● Bloc de texte:
────────

Ouestafnews – Les députés sénégalais ont approuvé, le 18 septembre 2025, l’instauration de taxes sur certaines transactions financières via le mobile money. Ces taxes font partie de plusieurs autres introduites via une réforme du Code des impôts en vue, selon les autorités, de financer le redressement de l’économie. Depuis l’annonce de la nouvelle taxe, des spécialistes, acteurs et usagers des transactions par mobile n’ont cessé d’exprimer leurs inquiétudes face à ses potentiels effets négatifs dans un secteur encore jugé vulnérable.
Le nouveau prélèvement de 0,5 % pour les consommateurs et 1,5 % pour les commerçants concerne les transferts d’argent réalisés via le mobile money, très utilisé par les Sénégalais. Les taxes s’appliquent aussi sur les paiements reçus par le titulaire d’un code marchand (moyen de paiement mobile), précise le projet de loi consulté par Ouestaf News.

────────

● Données fournies:

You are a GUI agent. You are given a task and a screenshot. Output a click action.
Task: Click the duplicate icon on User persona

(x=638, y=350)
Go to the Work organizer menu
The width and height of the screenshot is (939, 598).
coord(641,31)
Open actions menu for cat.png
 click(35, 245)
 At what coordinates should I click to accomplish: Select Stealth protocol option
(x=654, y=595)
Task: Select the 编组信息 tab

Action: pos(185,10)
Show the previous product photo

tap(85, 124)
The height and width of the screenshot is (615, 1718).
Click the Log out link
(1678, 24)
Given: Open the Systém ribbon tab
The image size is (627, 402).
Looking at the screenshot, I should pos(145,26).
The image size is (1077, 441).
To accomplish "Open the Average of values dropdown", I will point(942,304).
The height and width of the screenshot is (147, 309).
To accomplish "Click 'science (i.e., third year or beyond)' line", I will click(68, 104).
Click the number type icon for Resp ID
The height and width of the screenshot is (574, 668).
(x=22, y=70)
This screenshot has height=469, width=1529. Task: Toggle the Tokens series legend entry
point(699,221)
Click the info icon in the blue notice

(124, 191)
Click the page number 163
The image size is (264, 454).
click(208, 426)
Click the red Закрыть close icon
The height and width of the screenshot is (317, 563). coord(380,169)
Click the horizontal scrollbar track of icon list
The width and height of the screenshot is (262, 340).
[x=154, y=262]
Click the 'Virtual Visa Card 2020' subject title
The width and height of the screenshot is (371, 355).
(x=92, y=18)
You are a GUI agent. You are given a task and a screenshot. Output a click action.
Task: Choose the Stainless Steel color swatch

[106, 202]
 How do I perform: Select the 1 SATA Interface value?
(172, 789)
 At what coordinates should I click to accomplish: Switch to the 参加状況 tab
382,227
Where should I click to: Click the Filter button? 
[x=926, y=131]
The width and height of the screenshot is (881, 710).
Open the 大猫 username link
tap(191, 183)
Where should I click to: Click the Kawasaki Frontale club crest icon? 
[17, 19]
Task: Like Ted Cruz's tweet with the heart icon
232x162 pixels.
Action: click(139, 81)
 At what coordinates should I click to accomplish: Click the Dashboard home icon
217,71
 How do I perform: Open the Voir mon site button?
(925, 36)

────────

● Parties de l'exercice:
A. Selon l'article sur la taxation du mobile money au Sénégal, quel taux de prélèvement s'applique aux commerçants ?
B. Écrivez la suite de l'article sur la taxation du mobile money au Sénégal, à partir de sa dernière phrase.
Les entrées ne sont pas nécessaires ici.

● En réponse:
A. Les commerçants paient un prélèvement de 1,5 %.

B.
L’évocation de ce sujet par un reporter d’Ouestaf News a suscité un vif débat devant une cantine de vente de café et d’autres boissons chaudes sur les 2 voix de Liberté 6, un quartier non loin du centre de Dakar. Même si la loi prévoit plusieurs « exonérations », la nouvelle taxe ne convient pas à Fallou Ndiaye, un des clients devant la cantine.
Cette taxation sera « lourde » et « nuisible » aux Sénégalais, s’emporte M. Ndiaye, la quarantaine, habillé dans un patchwork de fabrication locale.
Même si elle est décriée, la taxe ne concerne pas toutes les opérations sur les transactions électroniques. Il n’empêche que pour certains consommateurs, le gouvernement fait preuve d’un « manque de compassion » envers les citoyens qui souffrent de la morosité économique. Tous les Sénégalais ne sont pas de cet avis.
Assane Ngom, le gérant de la cantine, n’a d’ailleurs pas tardé à répliquer. Il dit « accepter » l’instauration de cette nouvelle taxe même si elle pourrait impacter ses bénéfices. Le vendeur de café affiche au-devant de sa cantine un code QR. Ce dernier lui permet de recevoir ses paiements en mode électronique. Pour lui, les citoyens « n’ont pas le choix » et doivent accepter de contribuer afin d’aider les autorités à faire face aux défis actuels.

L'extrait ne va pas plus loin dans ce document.